Text
--- START ---

I hope you are doing well. I am reaching out with what I think is a serious problem with LEfSe. We have just realized that modifying names of features (e.g. genes or species) changes the results of the analysis. For example,in one dataset I am currently working on, replacing “sp._oral_taxon” with “HOT” to make the names shorter, results in 21 differentially abundant species instead of 22, and the LDA score also changes. When I tried to replace the species names with just numbers, I get 16 differentially abundant taxa instead. I have suspended submitting a manuscript until this is resolved.
I am facing the same problem with both the Galaxy and command line versions. Please find attached 3 versions of the input file I have used recently:
Hi @sagunmaharjann,
It seems that some of the species names have dots and pipes inside the name.
Lefse interprets the pipe character as a split for the creation of new taxonomic levels, in the results of run_lefse.py you can see that Neisseria flavescens|subflava has been split in two species which results in the addition of a new feature to the testing (line 276 of format_input.py for reference).
This has not been done when the species names have been replaced with numbers.
The same behavior of hierarchy building can happen also when dots are present in the name (Fusobacterium_sp._HOT_204), line 196 of format_input.py for reference.
Dear Francesco
Thank you for taking the time to look into this, but I think the problem is independent of the dots and pipes. The difference between the two files with names is that “oral_taxon” was changed to “HOT” so dots and pipes remain the same … and from my experience LEfSe does not split by dots, it just replaces them with underscore. BTW, I ran all three files by MaAsLin and the results were identical.

--- END ---

(Collected data)
--- START ---

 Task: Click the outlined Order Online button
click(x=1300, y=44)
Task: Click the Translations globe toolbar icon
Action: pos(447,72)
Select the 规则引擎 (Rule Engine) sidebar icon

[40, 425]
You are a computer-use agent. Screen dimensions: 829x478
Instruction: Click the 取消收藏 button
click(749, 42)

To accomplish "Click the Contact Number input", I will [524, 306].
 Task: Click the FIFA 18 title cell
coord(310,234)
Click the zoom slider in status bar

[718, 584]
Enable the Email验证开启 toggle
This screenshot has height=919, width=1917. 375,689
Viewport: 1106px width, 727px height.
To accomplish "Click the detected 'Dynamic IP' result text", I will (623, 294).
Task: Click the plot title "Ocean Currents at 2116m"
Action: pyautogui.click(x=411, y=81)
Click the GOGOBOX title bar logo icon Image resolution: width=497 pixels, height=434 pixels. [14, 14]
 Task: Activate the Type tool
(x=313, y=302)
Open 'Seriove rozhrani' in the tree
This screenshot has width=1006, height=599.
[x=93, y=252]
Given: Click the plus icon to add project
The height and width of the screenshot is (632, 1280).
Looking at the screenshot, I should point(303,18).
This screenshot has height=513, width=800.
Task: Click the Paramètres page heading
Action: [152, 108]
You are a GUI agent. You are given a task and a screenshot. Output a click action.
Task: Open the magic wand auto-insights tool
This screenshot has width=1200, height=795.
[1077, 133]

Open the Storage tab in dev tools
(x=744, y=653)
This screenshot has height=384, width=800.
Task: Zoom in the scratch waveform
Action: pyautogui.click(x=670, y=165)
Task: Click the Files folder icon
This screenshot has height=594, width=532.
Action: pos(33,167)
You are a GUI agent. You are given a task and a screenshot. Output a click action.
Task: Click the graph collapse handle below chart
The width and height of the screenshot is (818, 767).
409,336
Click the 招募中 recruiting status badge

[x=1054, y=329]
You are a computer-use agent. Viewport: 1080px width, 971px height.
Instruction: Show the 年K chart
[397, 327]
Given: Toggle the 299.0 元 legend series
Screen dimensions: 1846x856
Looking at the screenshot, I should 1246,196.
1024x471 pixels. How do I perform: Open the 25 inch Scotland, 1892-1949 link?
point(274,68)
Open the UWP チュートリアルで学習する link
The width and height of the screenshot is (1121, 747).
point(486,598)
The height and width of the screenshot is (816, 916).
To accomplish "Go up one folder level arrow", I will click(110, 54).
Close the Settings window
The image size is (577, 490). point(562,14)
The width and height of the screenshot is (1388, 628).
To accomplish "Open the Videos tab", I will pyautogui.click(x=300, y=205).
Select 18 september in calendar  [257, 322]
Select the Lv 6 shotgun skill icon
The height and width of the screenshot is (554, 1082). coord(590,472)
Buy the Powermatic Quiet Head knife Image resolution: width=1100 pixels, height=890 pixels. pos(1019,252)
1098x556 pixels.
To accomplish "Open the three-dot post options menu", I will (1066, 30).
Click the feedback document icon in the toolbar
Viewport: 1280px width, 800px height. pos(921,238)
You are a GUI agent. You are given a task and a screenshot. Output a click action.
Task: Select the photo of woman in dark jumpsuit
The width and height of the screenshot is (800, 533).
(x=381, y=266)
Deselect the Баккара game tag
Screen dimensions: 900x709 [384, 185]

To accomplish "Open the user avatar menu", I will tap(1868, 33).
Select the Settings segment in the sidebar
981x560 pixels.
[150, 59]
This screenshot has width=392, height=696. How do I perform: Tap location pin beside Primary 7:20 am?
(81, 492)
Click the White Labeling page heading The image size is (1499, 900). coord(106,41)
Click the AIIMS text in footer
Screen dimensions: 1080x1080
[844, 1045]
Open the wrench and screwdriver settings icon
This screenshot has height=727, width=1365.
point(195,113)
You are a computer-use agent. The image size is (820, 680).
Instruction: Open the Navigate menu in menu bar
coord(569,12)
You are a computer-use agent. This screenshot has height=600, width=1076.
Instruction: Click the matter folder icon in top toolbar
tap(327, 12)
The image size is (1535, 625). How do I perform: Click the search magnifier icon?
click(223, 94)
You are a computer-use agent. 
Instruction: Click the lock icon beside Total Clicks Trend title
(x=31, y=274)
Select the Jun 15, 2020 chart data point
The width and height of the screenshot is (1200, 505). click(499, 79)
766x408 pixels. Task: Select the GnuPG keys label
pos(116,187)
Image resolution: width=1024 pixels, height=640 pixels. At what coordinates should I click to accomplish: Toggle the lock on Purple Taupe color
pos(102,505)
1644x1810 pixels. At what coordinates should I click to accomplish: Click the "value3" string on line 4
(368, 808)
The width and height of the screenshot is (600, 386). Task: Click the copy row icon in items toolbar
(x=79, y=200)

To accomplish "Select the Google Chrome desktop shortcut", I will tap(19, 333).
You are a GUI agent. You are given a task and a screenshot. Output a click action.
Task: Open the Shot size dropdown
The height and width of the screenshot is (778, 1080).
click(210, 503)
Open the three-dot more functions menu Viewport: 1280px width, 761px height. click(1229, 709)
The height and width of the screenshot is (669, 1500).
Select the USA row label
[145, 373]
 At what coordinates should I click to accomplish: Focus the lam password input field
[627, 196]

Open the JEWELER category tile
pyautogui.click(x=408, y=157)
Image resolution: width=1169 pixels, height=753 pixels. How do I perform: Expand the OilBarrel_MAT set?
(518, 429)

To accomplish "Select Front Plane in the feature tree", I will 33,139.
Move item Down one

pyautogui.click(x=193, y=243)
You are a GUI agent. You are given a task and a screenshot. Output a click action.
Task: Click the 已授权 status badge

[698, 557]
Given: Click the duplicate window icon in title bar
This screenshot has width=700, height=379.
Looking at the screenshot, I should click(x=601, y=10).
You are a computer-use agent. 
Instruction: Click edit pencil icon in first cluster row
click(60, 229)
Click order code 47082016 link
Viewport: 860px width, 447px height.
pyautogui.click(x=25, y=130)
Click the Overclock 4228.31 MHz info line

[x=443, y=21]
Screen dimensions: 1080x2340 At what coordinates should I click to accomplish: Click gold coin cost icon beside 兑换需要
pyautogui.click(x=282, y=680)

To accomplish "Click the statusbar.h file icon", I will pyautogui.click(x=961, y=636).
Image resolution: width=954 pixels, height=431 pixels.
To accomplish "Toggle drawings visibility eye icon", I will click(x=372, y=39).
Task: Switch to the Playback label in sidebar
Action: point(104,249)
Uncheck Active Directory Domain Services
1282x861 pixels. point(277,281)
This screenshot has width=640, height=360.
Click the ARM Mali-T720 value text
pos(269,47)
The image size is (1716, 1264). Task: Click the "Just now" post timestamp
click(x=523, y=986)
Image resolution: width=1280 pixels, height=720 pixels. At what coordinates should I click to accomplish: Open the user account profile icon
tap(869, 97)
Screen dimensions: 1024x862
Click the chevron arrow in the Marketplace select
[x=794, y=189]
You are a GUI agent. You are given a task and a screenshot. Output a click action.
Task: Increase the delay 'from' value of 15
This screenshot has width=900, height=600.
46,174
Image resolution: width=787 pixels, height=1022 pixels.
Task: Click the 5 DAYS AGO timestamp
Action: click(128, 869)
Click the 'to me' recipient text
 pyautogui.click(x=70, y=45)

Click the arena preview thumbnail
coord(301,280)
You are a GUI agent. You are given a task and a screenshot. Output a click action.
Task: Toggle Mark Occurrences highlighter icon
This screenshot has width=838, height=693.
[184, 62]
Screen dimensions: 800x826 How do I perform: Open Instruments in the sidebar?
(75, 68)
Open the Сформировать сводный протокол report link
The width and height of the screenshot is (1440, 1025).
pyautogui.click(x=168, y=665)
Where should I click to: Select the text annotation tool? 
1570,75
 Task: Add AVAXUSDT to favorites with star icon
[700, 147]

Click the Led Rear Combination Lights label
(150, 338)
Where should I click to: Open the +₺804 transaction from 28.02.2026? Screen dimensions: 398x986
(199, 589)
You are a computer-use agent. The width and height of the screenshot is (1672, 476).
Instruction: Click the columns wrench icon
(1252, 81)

--- END ---

Task instructions
1. List every software tool, platform, or script file named in the LEfSe discussion.
2. Write the next part of the LEfSe discussion, starting after its last sentence.

Answers to the problems
1. LEfSe, Galaxy, run_lefse.py, format_input.py, MaAsLin

2.
Let me share with you a simpler example. Attached are two input files for genus-level data. One has names with no symbols (including underscores). In the other file, the names are replaced by numbers. The number of differentially abundant features identified are 4 and 7 for the two files, respectively.
I believe the software has a bug.
Best
P.S.: I am not able to attach the files (it says new users can not upload files), so I have sent them to Sagun
Hello again,
It seems I found out why I had different results with the two species-level input files with names (JIA_species_level.txt and JIA_species_level_names_changed.txt). One species is listed twice in the original file as follows:
Actinomyces_sp._Oral_Taxon_180
Actinomyces_sp._oral_Taxon_180
So the only difference is in the “O” (Capital vs. small), so the software recognizes them as two different species. However, with the renaming done in the other file (oral_taxon replaced by HOT), both names become identical and software then merges them together!
This however only explains the differences in results obtained with these two files, but of course does not explain why we get totally different results when species names are replaced by numbers. I hope you continue working on it.
Hi -
If this is still an issue, could you share the command you used on the two provided input files? Running the following command does seem to generate identical results, albeit ordered differently.